Things You Should NOT Do in French Polynesia
General guidelines should be followed while you enjoy a French Polynesia vacation. Bringing local fruits and vegetables into the country is illegal, since undesirable insect pests could devastate vulnerable ecosystems. Drunk driving gets you severely punished, so never drink and drive. Also, women are discouraged from staying alone on deserted beaches to prevent amoral attempts on them.
Holidays & Festivals in French Polynesia
Being a nation known for festivities and celebrating culture, French Polynesia highlights several holiday events. At the end of June and during the first half of July in Papeete you’ll find the Heiva i Tahiti festival, when locals participate in sports competitions, beauty contests, and feasts. A heritage of Chinese traders has remained alive, so the islands celebrate Chinese New Year, which culminates with a lantern march and parades of Chinese cultural performances. Several other festivals also exist and can spice up your French Polynesia vacation, like one of the world’s most prestigious annual surfing competitions and other sport tournaments like canoeing races.
Useful French Polynesia Travel Tips
Common Greetings in French Polynesia
The official language of French Polynesia is French, although Tahitian and other Polynesian languages are more prominent in the communication of local people. In general, in hotels and restaurants you can hear some English, but as you move away from the urban centers, fewer people speak it. Because of that, it helps to know some useful phrases on your trip to French Polynesia. “Bonjour” means “hello,” “pardon” is “excuse me,” and “S’il vous plaît” means “please.” Tahitian will use phrases like “Ia ora na” (Hello), “Auē ho'i e” (Excuse me), and “Tapiti na pa'i” (Please say that again). Parting greetings sound like ”Au revoir” and “À tout à l'heure” in French and “Nana” and “Parahi” in Tahitian.

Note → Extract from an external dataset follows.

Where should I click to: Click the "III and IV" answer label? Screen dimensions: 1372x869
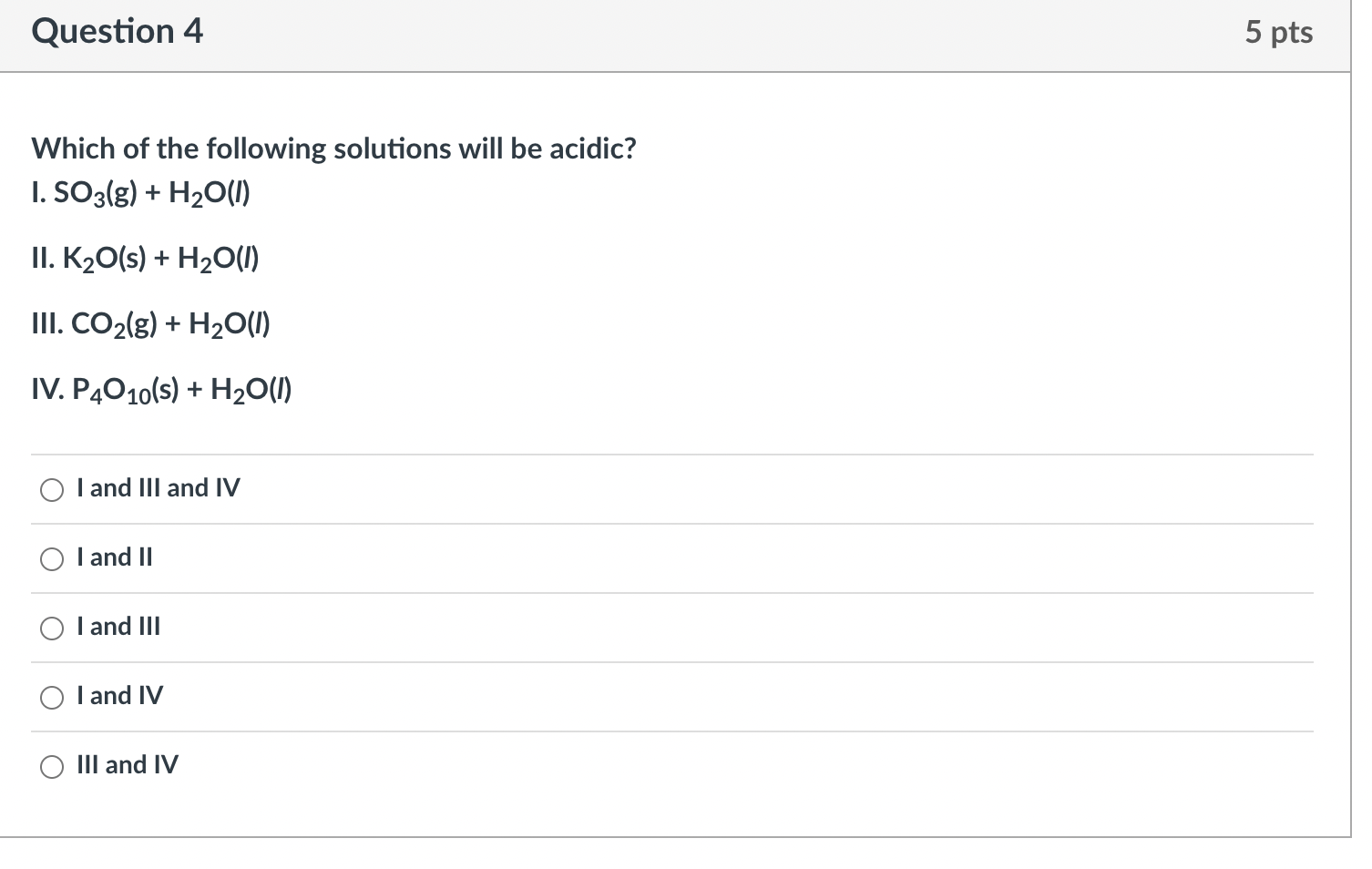pos(128,765)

Climate of French Polynesia
Two words describe French Polynesian climate--warm and tropical. Although temperatures are high throughout the year, they rarely go above 35 C (95 F). Eastern trade winds cool off the area in the afternoon, creating a pleasant atmosphere for your French Polynesian holiday. The rainy season of French Polynesia lasts from December to February, after which comes the season of typhoons, but they seldom reach the islands and even then with only minor effects. Annual average maximum temperature lingers around 29 C (84 F), while average minimum temperature measures 22 C (71 F).
Transportation in French Polynesia
Transportation in French Polynesia might be an issue for some--Tahiti represents the only island with public transportation, which consists of buses that hardly follow their scheduled arrival times. In general, islands have a circular paved road that follows the island coast, with track roads connecting inner land and link villages, traversed mainly by four-wheel drive vehicles. Your best option for getting around each island is to rent a car or bike. Ferry services dominate the travel between the islands, with boats equipped with a catering service that provides French Polynesian sightseeing of the islands while conducting you to your destination.
Tipping in French Polynesia
Tipping on your French Polynesian vacation is neither obligatory nor expected, as it is contrary to local customs. Most of the time your money will be returned, but hosts won’t find insult in your gesture. Avoid tipping unless you find service to be really amazing, or if the facility produces a note on your bill which states that tips are welcome.